Thursday, 12 April 2012

Leerdammer - smooth and holey

Take yourself back to when you were a wee willy winky (young child). The world is new, magical and wondrous. Your experiences of life are made richer and more interesting every single day as you discover fresh new smells (like cut grass and petrol stations), weird consistencies (like jelly and blancmange) and some of those magical, inexplicable things that the infantile mind is intrigued by (belly-button fluff).

Your inquisitive and information-hungry young mind seeks input from any place it can. The most accessible sources of information tend to be drawn from (1) story-time before bed, (2) tales from friends on the school playground (which have usually been exaggerated beyond measure through Chinese-whisper), and, of course, my personal favourite (3) cartoons.

I may have become acquainted with Leerdammer cheese later on in life, but somehow I can still feel nostalgic about it. It reminds me one of the first impressions I had of cheese picked up from cartoons like Tom & Jerry. All the cartoons do it - yellow pungent cheeses full of holes, whose wavy scents usually lure mesmerised mice into mouse-traps. The only difference is that Leerdammer is not a strong cheese. It is semi-soft and quite mild, and although doesn't have the deep flavours of some of the blues,  I love it. Especially on crackers. And also, much as I have a soft spot for the Dutch football team who for so long have brimmed over with skills but underachieved in major tournaments (like England!), I find myself warmed to this one. Cos let's face it, the French and the English are the heavyweights in world cheese - it's good to see some other nations stepping up to contend. I'll give it a 6 out of ten. This doesn't mean that I don't rate it of course, but I have high expectations!

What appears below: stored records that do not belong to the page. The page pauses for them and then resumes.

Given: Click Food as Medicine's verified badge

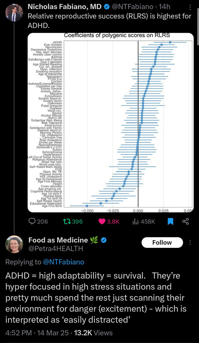Looking at the screenshot, I should 104,240.
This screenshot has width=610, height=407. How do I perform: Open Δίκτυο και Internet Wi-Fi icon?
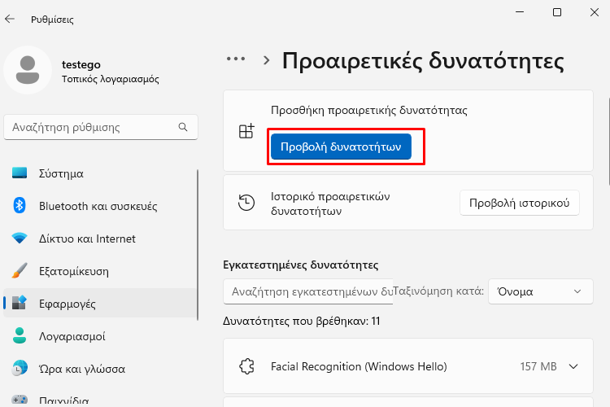20,238
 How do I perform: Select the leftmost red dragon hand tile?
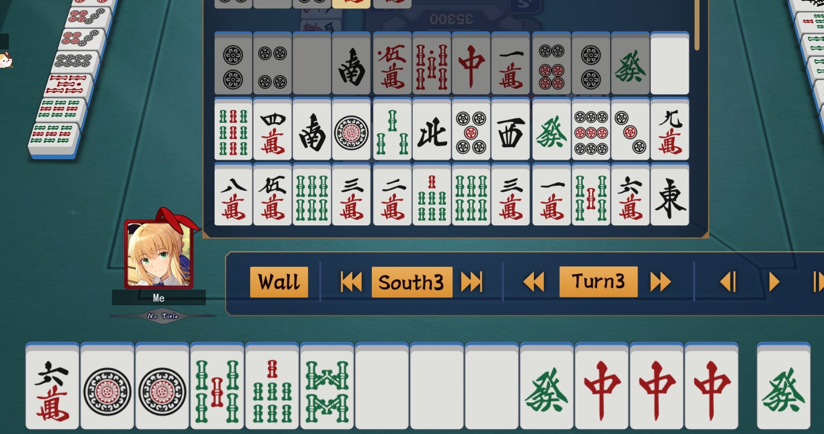[x=602, y=387]
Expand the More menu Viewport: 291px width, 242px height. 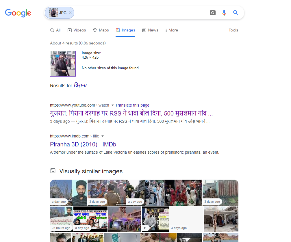pos(171,30)
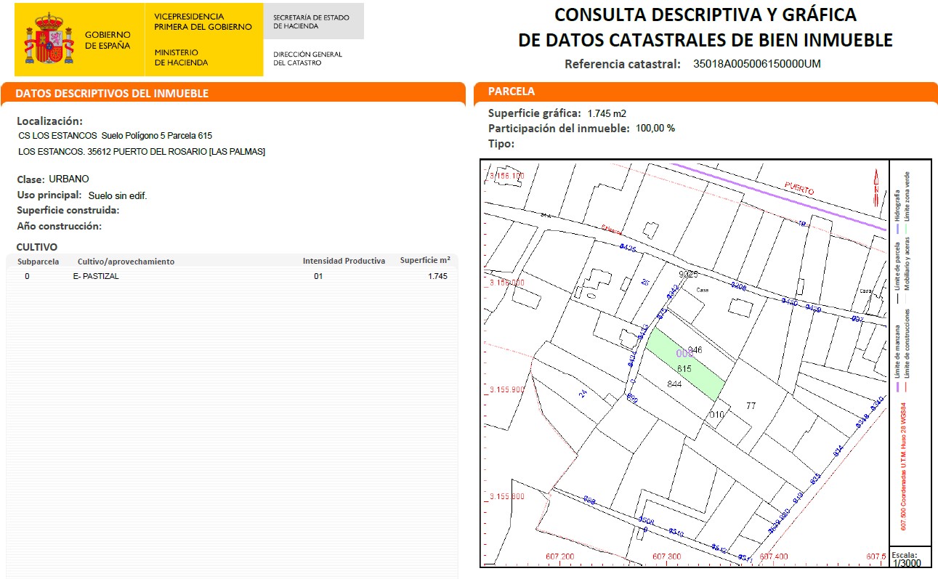Click the 'Cultivo/aprovechamiento' column header
This screenshot has width=938, height=579.
click(x=126, y=262)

The other early association I made with cheese was the moon. I haven't yet found one that's like the moon though. There's still time...

Wednesday, 28 March 2012

Lyburn Garlic & Nettle - Mind your tongue!

When the word 'nettle' caught my eye on the label of this one I couldn't resist it. It was new and unusual, and....lets face it....cheese goes with anything.

I have never eaten nettles before. I'm not a moron. (I'm NOT!). My experiences of nettles as a child was one of pain - blotchy sores on my legs after running through a bush of them in the school field. "Doc leaves! Get some Doc leeeeeaves!! Nooooo!!" I would yell, and then frantically rub them up and down my calves upon receipt. These were of course 'stinging nettles', which I'm sure make up only a small percentage of the nettle genus, but my point is that consumption is not the first thing you think of when you talk of them.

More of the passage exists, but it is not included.